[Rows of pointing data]
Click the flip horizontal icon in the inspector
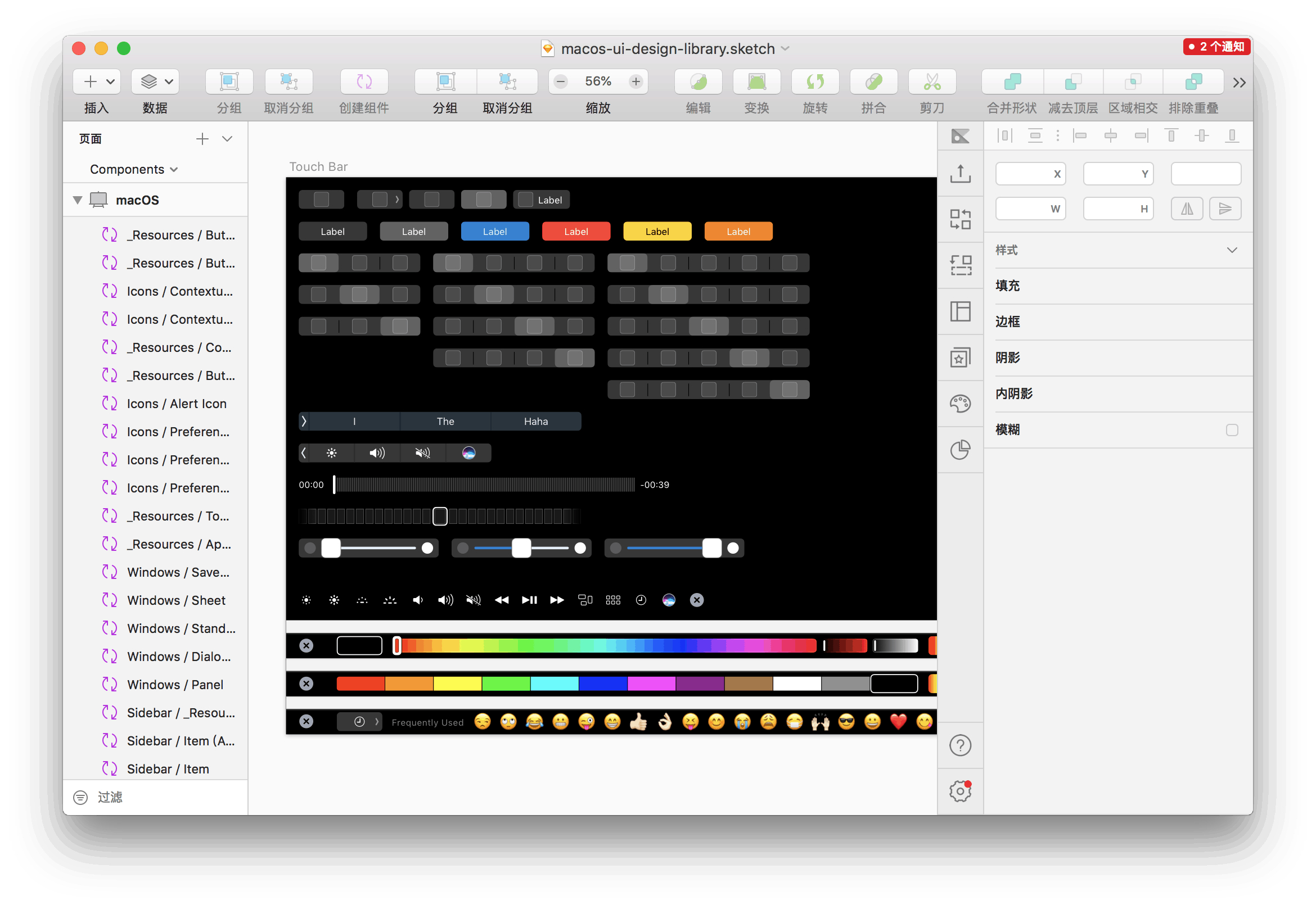 click(1186, 209)
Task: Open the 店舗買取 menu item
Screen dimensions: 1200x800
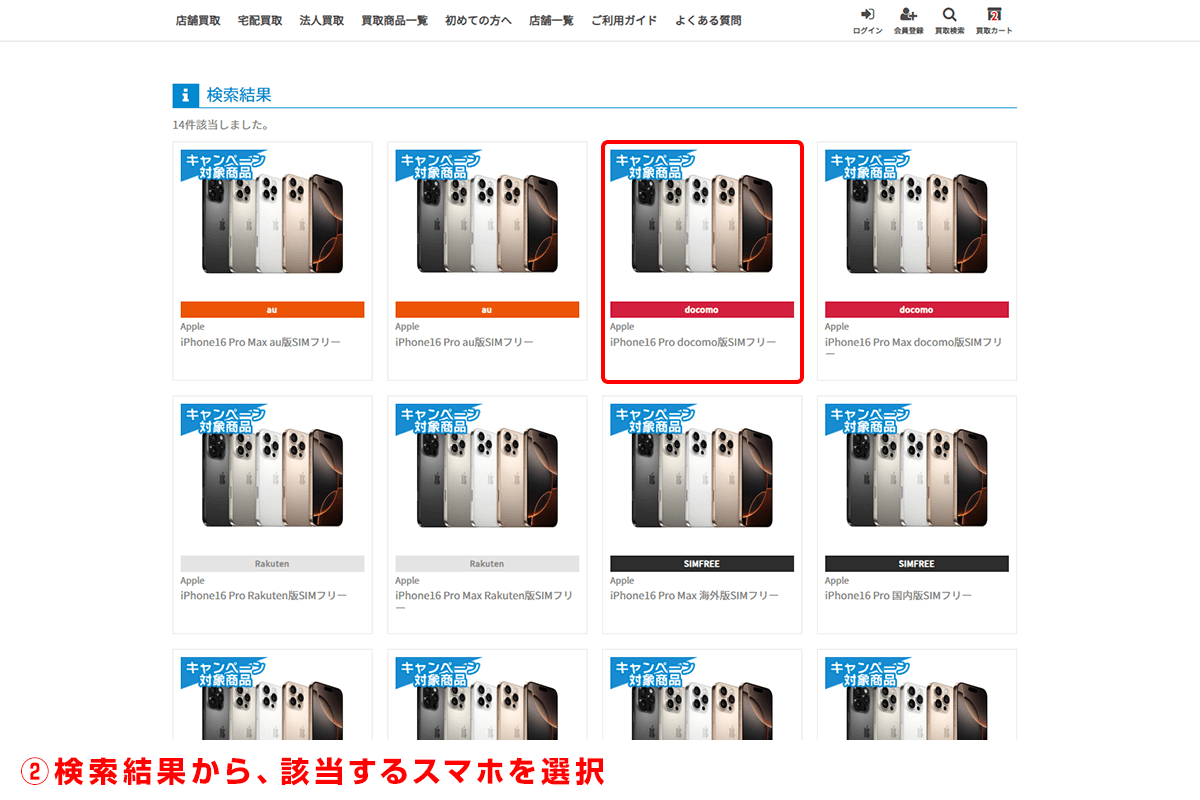Action: (197, 19)
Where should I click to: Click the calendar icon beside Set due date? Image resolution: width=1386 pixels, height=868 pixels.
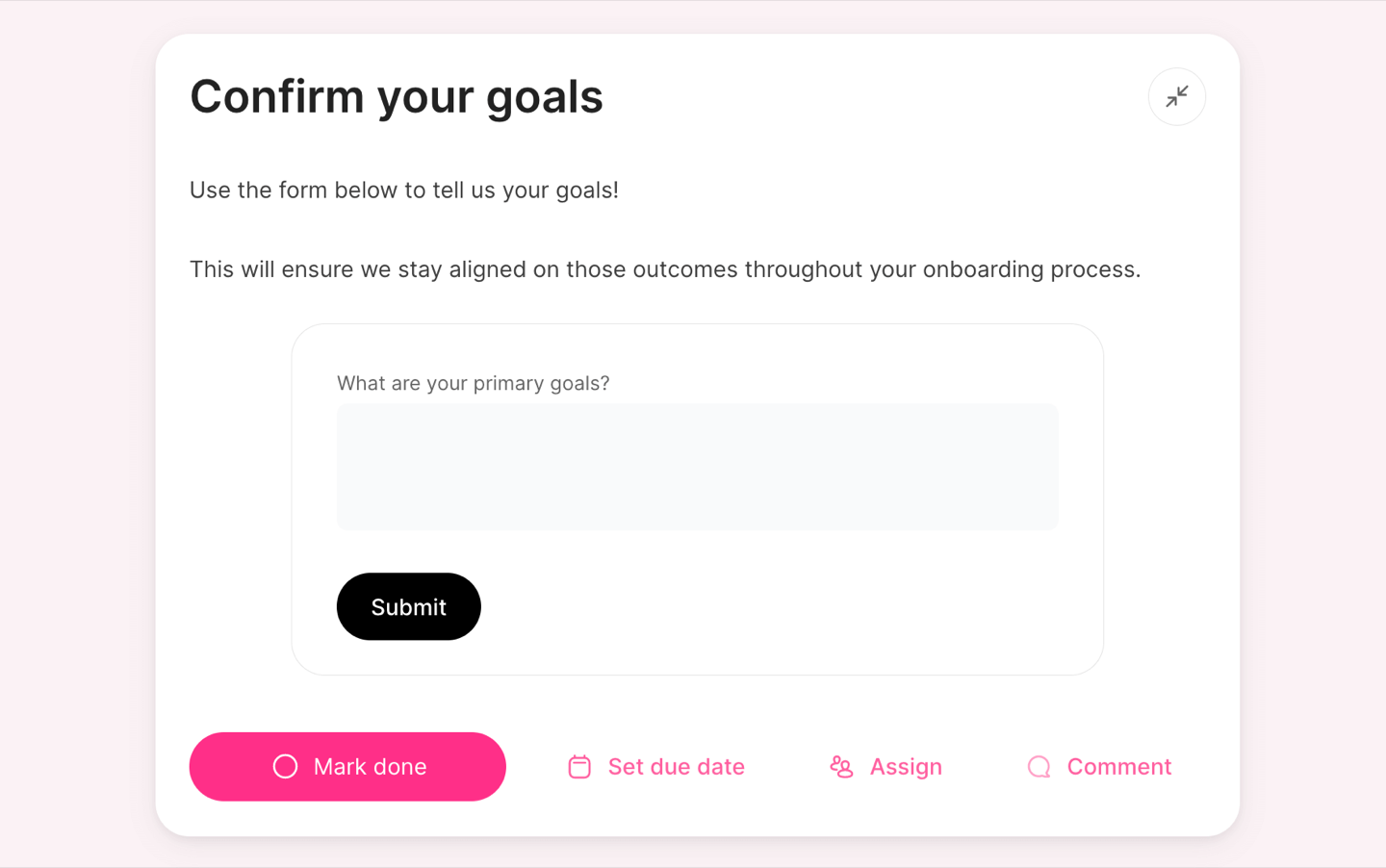(579, 767)
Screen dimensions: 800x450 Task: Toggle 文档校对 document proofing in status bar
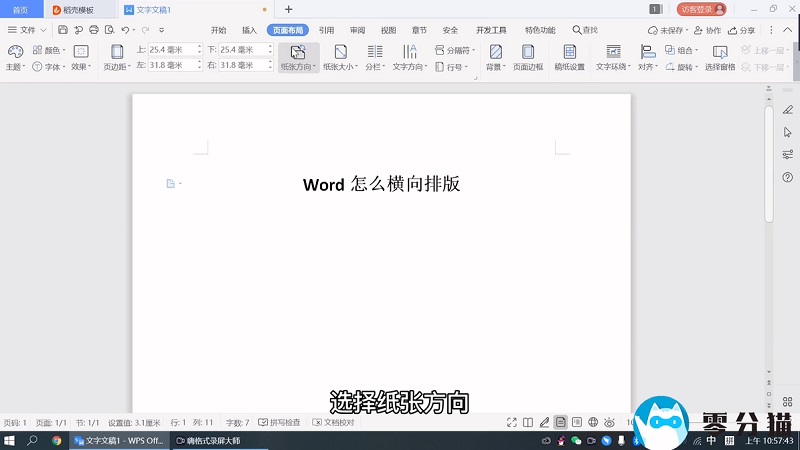(x=334, y=423)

[TASK DETAILS] Quote every one of the records above word for word, without the pictures.

[ANSWER TO THE PROBLEM]
Click the flip horizontal icon in the inspector
 click(1186, 209)
Task: Open the 店舗買取 menu item
Screen dimensions: 1200x800
Action: (197, 19)
Where should I click to: Click the calendar icon beside Set due date? Image resolution: width=1386 pixels, height=868 pixels.
(579, 767)
Screen dimensions: 800x450 Task: Toggle 文档校对 document proofing in status bar
(x=334, y=423)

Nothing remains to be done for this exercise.